IN THE UNITED STATES COURT OF APPEALS
FOR THE FIFTH CIRCUIT United States Court of Appeals
Fifth Circuit
FILED
June 16, 2009
No. 08-40779
Conference Calendar Charles R. Fulbruge III
Clerk
UNITED STATES OF AMERICA
Plaintiff-Appellee
v.
CRUZ ALFARO-CARDENAS
Defendant-Appellant
Appeal from the United States District Court
for the Southern District of Texas
USDC No. 1:08-CR-280-ALL
Before SMITH, BENAVIDES, and HAYNES, Circuit Judges.
PER CURIAM:*
Cruz Alfaro-Cardenas (Alfaro) appeals the sentence imposed following his
guilty plea conviction of violating 8 U.S.C. § 1326 by being found in the United
States without permission, following removal. He contends that the district
court erred by enhancing his sentence pursuant to United States Sentencing
Guideline § 2L1.2(b)(1)(C). Citing Lopez v. Gonzales, 549 U.S. 47 (2006), Alfaro
contends that his second state conviction of possessing a controlled substance is
*
Pursuant to 5 TH C IR. R. 47.5, the court has determined that this opinion
should not be published and is not precedent except under the limited
circumstances set forth in 5 TH C IR. R. 47.5.4.
No. 08-40779
not a “drug trafficking offense” and thus is not an “aggravated felony” as that
term is defined in 8 U.S.C. § 1101(a)(43) for purposes of § 2L1.2(b)(1)(C). He
argues that his second state possession offense does not correspond to a felony
violation of the Controlled Substances Act as required by Lopez because
recidivist proceedings were not invoked in his case.
In United States v. Sanchez-Villalobos, 412 F.3d 572, 577 (5th Cir. 2005),
this court held that a second state offense of possessing a controlled substance
is considered an “aggravated felony” for purposes of § 2L1.2(b)(1)(C) because
such an offense, if charged in federal court, could be punished as a felony under
21 U.S.C. § 844(a).

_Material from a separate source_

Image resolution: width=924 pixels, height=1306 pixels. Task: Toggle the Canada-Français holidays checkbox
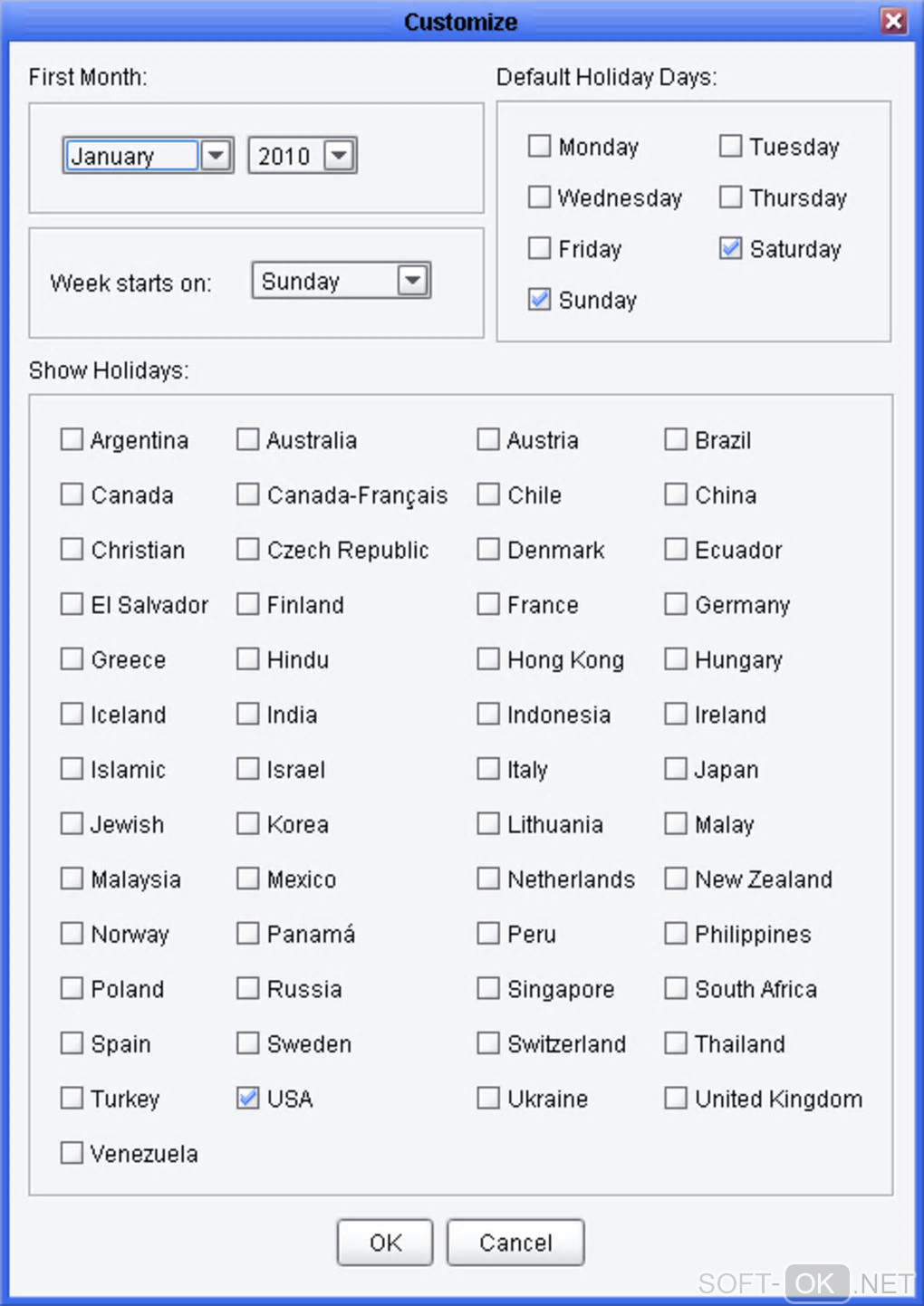[x=247, y=495]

In light of Sanchez-Villalobos, the district court did not err
by enhancing Alfaro’s sentence under § 2L1.2(b)(1)(C). See also § 844(a)

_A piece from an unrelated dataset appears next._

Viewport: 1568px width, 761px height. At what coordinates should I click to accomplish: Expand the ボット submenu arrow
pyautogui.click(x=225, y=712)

(providing that simple possession is punishable as a felony if the defendant
commits the offense after a prior conviction for any drug, narcotic, or chemical
offense chargeable under the law of any State has become final). In United
States v. Cepeda-Rios, 530 F.3d 333, 335-36 (5th Cir. 2008), this court affirmed
a defendant’s sentence based on Sanchez-Villalobos and held that the Supreme
Court’s decision in Lopez did not require it to abandon the holding in that case.

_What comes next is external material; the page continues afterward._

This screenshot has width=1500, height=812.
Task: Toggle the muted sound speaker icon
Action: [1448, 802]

Alfaro concedes that his argument is foreclosed by this court’s decision in
Cepeda-Rios. He raises his argument solely to preserve it for Supreme Court
review.
Alfaro does not allege that the district court committed any other
procedural error in imposing his sentence and does not allege that his sentence
is substantively unreasonable. See Gall v. United States, 128 S. Ct. 586, 597
(2007). Accordingly, the judgment of the district court is AFFIRMED.